Researchers observed a marked difference in time in range for patients in the closed-loop group vs. controls (68.4% vs. 36.4%; P < .0001). One patient in each group experienced a serious adverse event that was unrelated to the study. There were no adverse events related to study interventions in either group and no documented episodes of severe hypoglycemia or hyperglycemia with ketonemia, according to researchers.
“Recommended glucose targets in noncritical care are not attainable by many health care institutions with conventional insulin therapy,” the researchers wrote. “In this study, the benefits of fully closed-loop glycemic control suggest that this technology has the potential to substantially improve management of hyperglycemia in one of the most challenging inpatient populations.”
In commentary accompanying the study, Pieter Gillard, MD, PhD, of the department of endocrinology at University Hospitals Leuven, Belgium, and colleagues wrote that closed-loop systems have the potential to reduce workload because of automation of both insulin delivery and glucose measurements, but might also increase the burden on diabetes teams.

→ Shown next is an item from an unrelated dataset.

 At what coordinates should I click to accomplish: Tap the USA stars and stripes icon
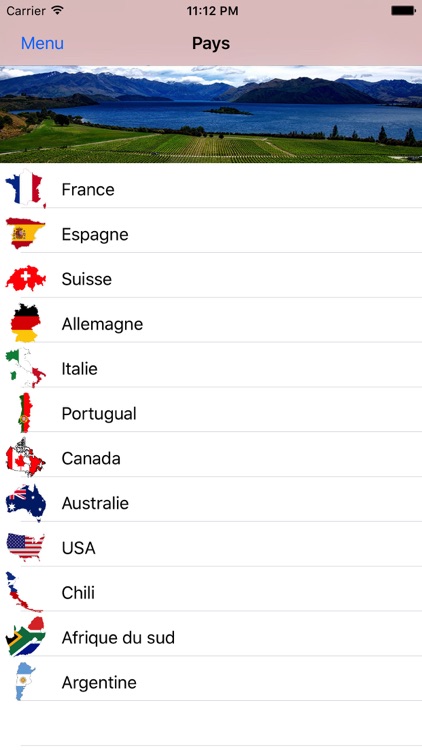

“For example, technical issues or defects might occur, and backup protocols will need to be activated to avoid unsafe dysregulation of glycemic control,” Gillard and colleagues wrote. “In a quarter of patients, the study was suspended temporarily because of transfer to intensive care, surgery or other procedures (eg, radiology). In these cases, backup protocols should be in place, which might lead to an increase in workload.” – by Regina Schaffer
Disclosures: Hovorka reports he received speaker honoraria from Eli Lilly and Novo Nordisk, served on advisory panels for Eli Lilly and Novo Nordisk, and received license fees from B. Braun and Medtronic. Hovorka and another author report patents and patent applications related to closed-loop insulin therapy. Gillard reports he has received personal fees from Abbott, Bayer, Boehringer Ingelheim, Janssen and Novo Nordisk and nonfinancial support for travel from Menarini, Roche and Sanofi. Please see the study and commentary for all other authors’ relevant financial disclosures.